In the Updated Draft IRP 2019, embedded generation is now called “distributed generation”. An open-ended and unquantified allocation of distributed generation is now shown in the years to 2022 “to the extent [of the meeting] the short-term capacity and energy gap”.

After 2022, the annual allocation of distributed, customer side, “behind-the-meter”, own generation has been increased from 200 MW per year to 500 MW per year in the Updated Draft IRP2019, with no total given for distributed generation for the years to 2030.

This speaks volumes, and indicates that there is a growing realisation that, for Energy Transition 4.0, embedded, distributed generation and the customer form a most critical part of the solution to meeting the electricity supply needs of the future.

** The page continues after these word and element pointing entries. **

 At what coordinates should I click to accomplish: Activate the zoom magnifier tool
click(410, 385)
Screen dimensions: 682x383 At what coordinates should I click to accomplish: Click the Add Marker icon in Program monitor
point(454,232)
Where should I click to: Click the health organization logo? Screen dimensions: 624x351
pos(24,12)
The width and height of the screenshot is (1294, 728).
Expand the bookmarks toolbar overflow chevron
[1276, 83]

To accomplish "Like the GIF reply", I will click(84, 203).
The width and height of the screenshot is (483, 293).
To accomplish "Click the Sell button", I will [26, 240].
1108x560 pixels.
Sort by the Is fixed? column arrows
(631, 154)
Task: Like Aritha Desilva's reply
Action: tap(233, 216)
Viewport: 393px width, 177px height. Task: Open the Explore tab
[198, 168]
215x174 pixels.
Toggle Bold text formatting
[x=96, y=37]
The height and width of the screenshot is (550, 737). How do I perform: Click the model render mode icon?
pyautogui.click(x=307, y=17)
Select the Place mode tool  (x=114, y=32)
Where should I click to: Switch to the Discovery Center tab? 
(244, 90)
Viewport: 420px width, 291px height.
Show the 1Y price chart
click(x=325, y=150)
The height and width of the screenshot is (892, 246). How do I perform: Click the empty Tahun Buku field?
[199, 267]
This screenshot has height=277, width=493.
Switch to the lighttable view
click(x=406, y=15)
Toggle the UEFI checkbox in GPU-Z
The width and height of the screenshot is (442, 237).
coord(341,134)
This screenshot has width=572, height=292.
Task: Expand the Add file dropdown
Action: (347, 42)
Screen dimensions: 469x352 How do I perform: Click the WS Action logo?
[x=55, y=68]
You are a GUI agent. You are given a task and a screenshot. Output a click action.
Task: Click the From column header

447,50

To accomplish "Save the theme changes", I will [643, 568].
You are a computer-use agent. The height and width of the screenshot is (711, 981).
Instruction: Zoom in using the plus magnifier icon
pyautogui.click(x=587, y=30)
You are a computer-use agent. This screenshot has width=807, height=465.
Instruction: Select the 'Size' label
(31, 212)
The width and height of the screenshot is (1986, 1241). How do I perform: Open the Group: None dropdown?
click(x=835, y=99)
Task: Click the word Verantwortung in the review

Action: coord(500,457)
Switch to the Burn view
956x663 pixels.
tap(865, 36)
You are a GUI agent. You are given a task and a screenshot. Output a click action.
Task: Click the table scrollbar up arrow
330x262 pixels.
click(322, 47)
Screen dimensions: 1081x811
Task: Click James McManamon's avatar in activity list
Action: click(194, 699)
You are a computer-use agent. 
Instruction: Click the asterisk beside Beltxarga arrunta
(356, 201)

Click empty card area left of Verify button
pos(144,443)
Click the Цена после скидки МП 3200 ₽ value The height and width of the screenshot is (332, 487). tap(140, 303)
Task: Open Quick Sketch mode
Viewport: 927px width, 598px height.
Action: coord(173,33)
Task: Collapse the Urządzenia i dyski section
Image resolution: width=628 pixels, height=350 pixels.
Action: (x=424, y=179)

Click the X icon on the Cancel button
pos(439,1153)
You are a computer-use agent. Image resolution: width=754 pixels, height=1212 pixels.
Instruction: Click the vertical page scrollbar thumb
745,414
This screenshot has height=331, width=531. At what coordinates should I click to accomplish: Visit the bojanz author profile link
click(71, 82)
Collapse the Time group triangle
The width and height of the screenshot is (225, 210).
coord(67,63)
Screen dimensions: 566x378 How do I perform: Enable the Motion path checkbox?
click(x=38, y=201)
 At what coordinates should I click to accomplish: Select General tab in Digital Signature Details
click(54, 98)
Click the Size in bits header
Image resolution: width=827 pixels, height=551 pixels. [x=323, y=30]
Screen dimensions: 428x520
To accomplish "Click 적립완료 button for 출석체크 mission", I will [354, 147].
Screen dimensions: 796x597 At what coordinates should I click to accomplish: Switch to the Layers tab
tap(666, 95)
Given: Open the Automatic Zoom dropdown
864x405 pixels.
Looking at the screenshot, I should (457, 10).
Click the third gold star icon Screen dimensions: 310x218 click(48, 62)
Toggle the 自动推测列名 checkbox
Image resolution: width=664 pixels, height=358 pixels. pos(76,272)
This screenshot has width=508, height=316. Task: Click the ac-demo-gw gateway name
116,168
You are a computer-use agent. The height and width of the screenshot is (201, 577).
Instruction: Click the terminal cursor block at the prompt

My conclusion is that this Updated Draft IRP 2019 has several significant flaws, even coming as it does after several iterations since the first Draft IRP Update in 2013. The CSIR could and would have done a significantly better, non-political, techno-economic IRP study in three months, to enable Nedlac and the Cabinet to do their reports and policy adjustments properly.

South Africa has the necessary scientific, engineering and planning competencies to do a proper IRP update every two years, and we should not have to accept years of uncertainty, or be forced to accept a flawed IRP in the interests of expediency, and at the expense of the security of supply. DM

Chris Yelland is investigative editor, EE Publishers.